Using the AKAR3-EV biosensor to assess Sch9p- and PKA-signalling in budding yeast

Author:

Botman Dennis1ORCID,Kanagasabapathi Sineka1,Savakis Philipp1,Teusink Bas1ORCID

Affiliation:

1. Systems Biology Lab, AIMMS/A-LIFE, Vrije Universiteit Amsterdam , 1081 HV Amsterdam , The Netherlands

Abstract

AbstractBudding yeast uses the TORC1-Sch9p and cAMP-PKA signalling pathways to regulate adaptations to changing nutrient environments. Dynamic and single-cell measurements of the activity of these cascades will improve our understanding of the cellular adaptation of yeast. Here, we employed the AKAR3-EV biosensor developed for mammalian cells to measure the cellular phosphorylation status determined by Sch9p and PKA activity in budding yeast. Using various mutant strains and inhibitors, we show that AKAR3-EV measures the Sch9p- and PKA-dependent phosphorylation status in intact yeast cells. At the single-cell level, we found that the phosphorylation responses are homogenous for glucose, sucrose, and fructose, but heterogeneous for mannose. Cells that start to grow after a transition to mannose correspond to higher normalized Förster resonance energy transfer (FRET) levels, in line with the involvement of Sch9p and PKA pathways to stimulate growth-related processes.
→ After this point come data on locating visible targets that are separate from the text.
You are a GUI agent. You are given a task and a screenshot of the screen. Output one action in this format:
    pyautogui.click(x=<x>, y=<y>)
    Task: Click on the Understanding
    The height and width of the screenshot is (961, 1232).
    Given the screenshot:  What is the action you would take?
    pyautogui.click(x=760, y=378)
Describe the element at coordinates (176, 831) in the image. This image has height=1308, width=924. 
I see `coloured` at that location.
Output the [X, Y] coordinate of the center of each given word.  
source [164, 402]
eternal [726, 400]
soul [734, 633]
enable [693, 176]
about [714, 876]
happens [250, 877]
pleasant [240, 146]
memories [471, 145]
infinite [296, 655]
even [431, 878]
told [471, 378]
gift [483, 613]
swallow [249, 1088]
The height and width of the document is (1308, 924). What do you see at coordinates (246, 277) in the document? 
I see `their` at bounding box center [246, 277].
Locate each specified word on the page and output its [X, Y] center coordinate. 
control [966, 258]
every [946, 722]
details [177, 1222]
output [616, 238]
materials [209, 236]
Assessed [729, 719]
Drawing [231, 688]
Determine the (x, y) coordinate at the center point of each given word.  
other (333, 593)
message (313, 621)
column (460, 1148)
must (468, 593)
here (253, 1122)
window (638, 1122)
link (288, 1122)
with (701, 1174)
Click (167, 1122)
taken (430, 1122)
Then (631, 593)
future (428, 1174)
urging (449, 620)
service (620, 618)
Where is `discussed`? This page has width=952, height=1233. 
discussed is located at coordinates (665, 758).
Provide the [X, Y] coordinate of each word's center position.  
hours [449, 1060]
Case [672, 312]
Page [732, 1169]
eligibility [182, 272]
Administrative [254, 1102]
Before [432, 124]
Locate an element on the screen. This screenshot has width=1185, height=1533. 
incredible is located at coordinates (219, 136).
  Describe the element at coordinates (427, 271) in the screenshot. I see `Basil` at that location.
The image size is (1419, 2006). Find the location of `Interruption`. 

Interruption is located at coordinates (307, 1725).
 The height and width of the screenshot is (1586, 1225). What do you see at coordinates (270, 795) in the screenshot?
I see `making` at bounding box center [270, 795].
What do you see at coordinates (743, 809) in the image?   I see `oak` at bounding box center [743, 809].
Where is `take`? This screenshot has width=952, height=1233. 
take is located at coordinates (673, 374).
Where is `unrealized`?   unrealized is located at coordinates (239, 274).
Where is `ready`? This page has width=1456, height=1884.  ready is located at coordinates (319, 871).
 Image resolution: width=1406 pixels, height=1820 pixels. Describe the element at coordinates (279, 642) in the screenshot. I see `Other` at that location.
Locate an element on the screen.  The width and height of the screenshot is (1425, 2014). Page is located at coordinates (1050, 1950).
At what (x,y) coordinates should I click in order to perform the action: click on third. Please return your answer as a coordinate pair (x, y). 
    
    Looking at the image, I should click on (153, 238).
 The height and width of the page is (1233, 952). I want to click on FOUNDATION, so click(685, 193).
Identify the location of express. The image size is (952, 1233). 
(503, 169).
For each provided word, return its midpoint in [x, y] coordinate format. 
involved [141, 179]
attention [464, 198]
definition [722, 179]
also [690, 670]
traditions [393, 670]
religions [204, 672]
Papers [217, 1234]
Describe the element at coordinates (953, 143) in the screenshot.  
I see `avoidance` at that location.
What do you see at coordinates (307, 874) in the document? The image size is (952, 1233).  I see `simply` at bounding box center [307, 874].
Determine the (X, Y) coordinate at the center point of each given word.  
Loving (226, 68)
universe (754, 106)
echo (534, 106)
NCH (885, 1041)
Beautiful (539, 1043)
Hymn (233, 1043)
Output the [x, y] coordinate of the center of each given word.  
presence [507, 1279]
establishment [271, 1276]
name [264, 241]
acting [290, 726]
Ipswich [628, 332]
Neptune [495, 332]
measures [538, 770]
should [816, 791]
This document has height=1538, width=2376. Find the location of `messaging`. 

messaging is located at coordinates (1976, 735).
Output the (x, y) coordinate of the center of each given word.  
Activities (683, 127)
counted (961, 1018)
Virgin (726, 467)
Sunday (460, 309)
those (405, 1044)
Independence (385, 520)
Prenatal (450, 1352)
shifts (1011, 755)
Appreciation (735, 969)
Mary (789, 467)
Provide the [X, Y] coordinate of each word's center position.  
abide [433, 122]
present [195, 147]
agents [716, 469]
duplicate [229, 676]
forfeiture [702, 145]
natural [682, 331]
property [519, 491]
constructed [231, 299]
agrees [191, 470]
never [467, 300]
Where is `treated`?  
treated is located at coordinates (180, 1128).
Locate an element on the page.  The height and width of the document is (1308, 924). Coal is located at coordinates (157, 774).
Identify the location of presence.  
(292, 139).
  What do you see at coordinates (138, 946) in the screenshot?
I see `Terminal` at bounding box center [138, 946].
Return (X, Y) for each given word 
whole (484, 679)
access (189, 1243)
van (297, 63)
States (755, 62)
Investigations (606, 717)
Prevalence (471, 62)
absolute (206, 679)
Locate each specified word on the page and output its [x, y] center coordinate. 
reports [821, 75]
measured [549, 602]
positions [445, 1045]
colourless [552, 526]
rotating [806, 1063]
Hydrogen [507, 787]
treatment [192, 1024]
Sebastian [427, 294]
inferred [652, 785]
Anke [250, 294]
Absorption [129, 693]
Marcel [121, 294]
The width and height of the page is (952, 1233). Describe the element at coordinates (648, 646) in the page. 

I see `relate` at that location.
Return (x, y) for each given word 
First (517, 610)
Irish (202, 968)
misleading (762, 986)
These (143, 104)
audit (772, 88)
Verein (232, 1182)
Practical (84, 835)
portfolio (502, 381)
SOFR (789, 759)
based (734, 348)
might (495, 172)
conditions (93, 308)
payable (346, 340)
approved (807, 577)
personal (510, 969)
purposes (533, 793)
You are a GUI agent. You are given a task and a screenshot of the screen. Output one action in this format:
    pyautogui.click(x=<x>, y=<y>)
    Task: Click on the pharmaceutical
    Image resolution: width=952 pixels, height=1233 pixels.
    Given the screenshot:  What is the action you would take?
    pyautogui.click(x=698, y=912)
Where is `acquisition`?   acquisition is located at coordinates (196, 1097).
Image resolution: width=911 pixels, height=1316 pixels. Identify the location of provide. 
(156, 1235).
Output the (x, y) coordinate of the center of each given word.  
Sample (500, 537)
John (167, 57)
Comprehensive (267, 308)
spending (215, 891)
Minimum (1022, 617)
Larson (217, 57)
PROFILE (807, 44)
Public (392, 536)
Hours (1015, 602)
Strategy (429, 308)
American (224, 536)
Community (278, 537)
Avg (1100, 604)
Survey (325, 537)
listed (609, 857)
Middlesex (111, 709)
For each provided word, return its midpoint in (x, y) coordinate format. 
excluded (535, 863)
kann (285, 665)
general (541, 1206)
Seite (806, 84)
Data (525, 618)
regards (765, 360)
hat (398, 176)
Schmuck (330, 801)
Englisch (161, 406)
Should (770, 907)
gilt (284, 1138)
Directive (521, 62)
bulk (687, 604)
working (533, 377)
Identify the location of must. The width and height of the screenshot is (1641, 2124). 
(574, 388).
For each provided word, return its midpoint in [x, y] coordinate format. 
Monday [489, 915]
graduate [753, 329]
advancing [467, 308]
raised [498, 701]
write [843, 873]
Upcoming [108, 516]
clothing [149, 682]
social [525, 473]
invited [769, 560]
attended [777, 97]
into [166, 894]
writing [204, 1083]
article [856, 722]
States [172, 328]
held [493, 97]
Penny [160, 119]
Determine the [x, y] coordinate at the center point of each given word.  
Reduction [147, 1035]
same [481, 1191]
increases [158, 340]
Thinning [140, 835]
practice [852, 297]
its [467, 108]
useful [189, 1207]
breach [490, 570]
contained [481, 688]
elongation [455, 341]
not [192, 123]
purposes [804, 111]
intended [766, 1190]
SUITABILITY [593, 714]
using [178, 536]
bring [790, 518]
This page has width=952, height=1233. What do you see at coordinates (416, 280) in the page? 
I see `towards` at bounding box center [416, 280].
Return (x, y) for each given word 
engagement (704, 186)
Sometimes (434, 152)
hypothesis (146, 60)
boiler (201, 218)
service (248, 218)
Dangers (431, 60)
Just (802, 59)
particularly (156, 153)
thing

The Sch9p and PKA pathways have a relatively high affinity for glucose (K0.5 of 0.24 mM) under glucose-derepressed conditions. Lastly, steady-state FRET levels of AKAR3-EV seem to be independent of growth rates, suggesting that Sch9p- and PKA-dependent phosphorylation activities are transient responses to nutrient transitions. We believe that the AKAR3-EV sensor is an excellent addition to the biosensor arsenal for illuminating cellular adaptation in single yeast cells.

Funder

Kyoto University

KU Leuven

Publisher

Oxford University Press (OUP)

Subject

Applied Microbiology and Biotechnology,General Medicine,Microbiology

Reference84 articles.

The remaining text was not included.